The loudly shouted lyrics of the song depict a story of eighteen gay cowboys having sex with each other on the titular Ram Ranch. In an interview with BuzzFeed News, MacDonald stated the song was made as an example of "how gay country music could be". The lyrics feature explicit phrases such as "eighteen naked cowboys wanting to be fucked" and "big, hard, throbbing cocks waiting to be sucked."

== Impact ==
Around 2016, "Ram Ranch" went viral and became popular in Internet meme culture. As the song rose in popularity, a fan requested that MacDonald create a sequel. He originally hesitated to do so, stating that it would've been "like Pink Floyd putting out Dark Side of the Moon 2". However, he did eventually create "Ram Ranch 2" and has since made several hundred sequels to "Ram Ranch".

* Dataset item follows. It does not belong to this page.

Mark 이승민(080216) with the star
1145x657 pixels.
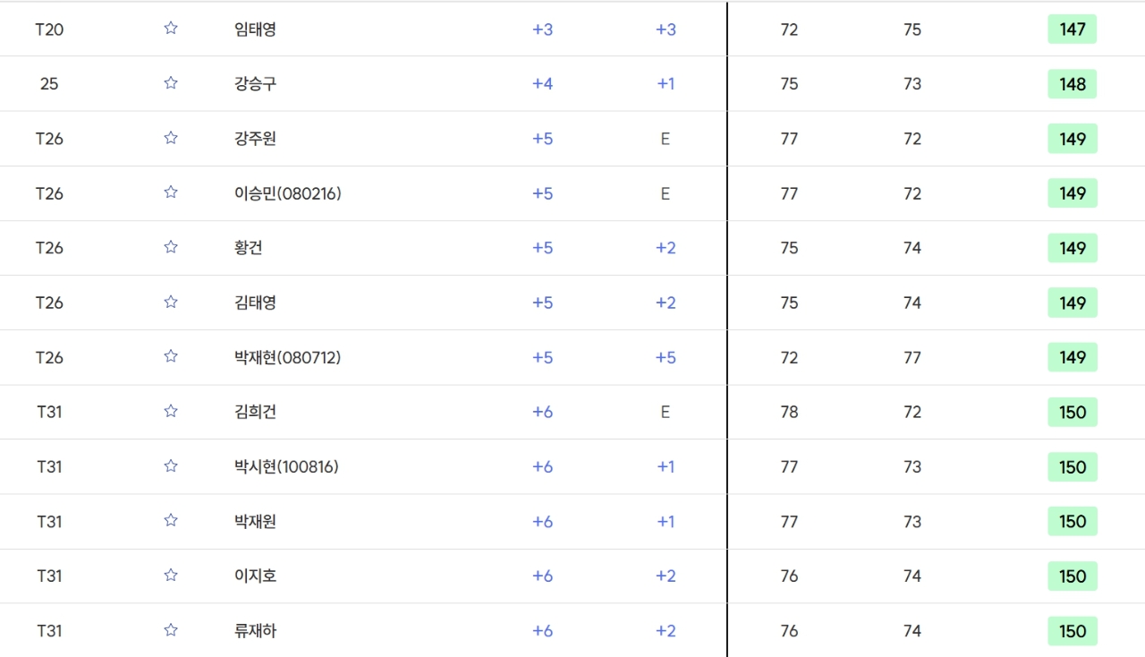171,192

=== "Ram Ranch Resistance" ===
In 2022, "Ram Ranch" was used during the Canada convoy protest by counter-protestors to troll those attending and organizing the protests, primarily by flooding their Zello channels with the song's intro. According to Rolling Stone, the song was chosen to make fun of the Dodge Ram trucks used by the protestors, as well as to subvert their patriotism since MacDonald is Canadian. As the song increased in prominence throughout the protests, the "Ram Ranch Resistance" was formed on Twitter, whose members identified themselves as "ranchers".

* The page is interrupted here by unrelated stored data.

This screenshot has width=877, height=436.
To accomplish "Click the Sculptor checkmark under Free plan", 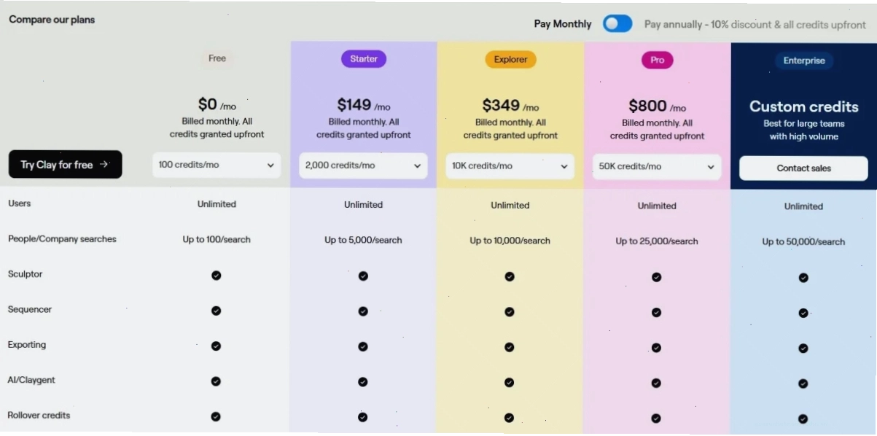I will (x=217, y=276).
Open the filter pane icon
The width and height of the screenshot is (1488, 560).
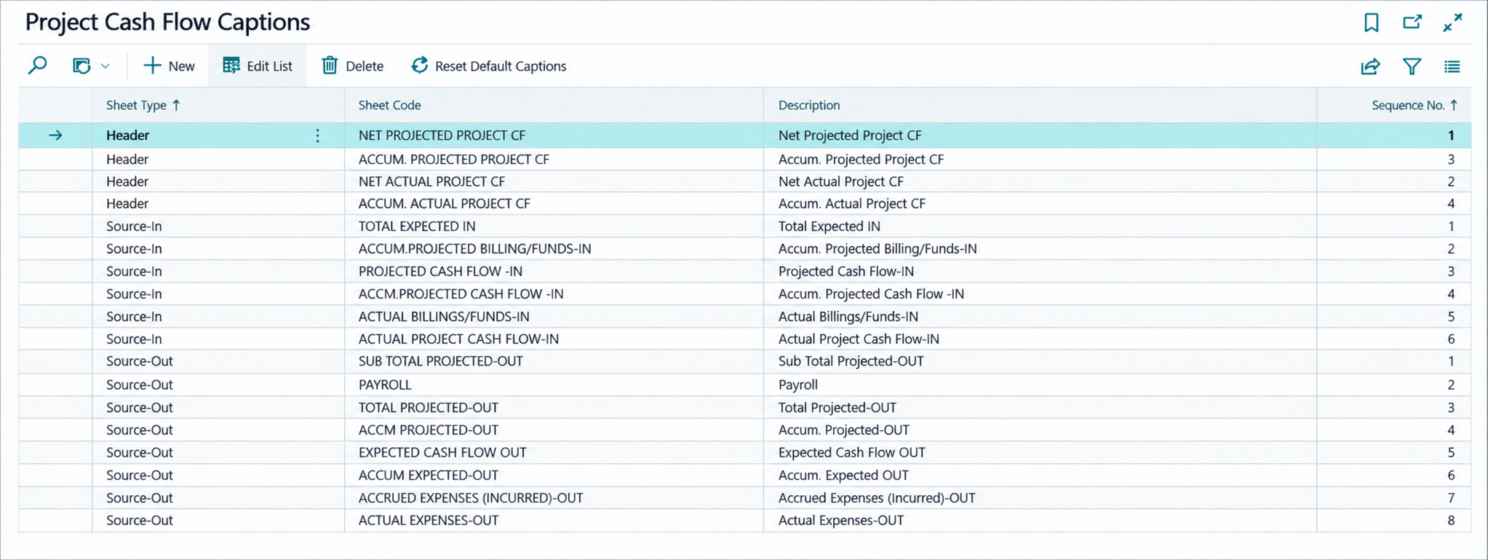point(1412,66)
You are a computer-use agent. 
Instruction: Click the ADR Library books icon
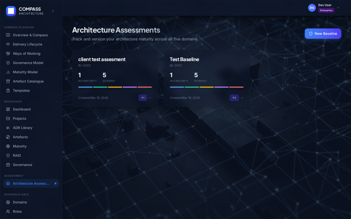8,128
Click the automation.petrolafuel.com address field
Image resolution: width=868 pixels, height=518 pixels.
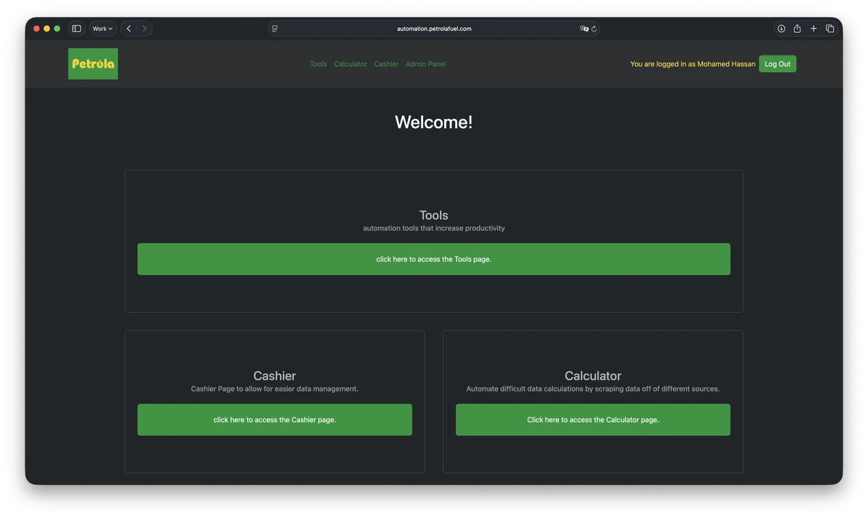click(434, 29)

The "ranchers" continued to sabotage Zello channels with the song, with one of the channels having nearly 2,000 members. This specific use of the song was attributed to helping end a protest near Windsor, Ontario due to its disruptive use. According to Twitter user @NoelleNarwhal, who first started the "Ram Ranch Resistance", at least three Zello channels were shut down using the song. The "Ram Ranch Resistance" also led to a charity site dedicated to businesses affected by the protests, numerous memes, and physical signs used by counter-protestors that stated "Welcome to the Ram Ranch."

Upon learning about "Ram Ranch" being used during the counter-protests, MacDonald said that he was "totally elated that [his] song could be used to stand up for science". He subsequently created an over twenty-minute song with equally explicit lyrics called "Ottawa Truckers", specifically themed around the truckers.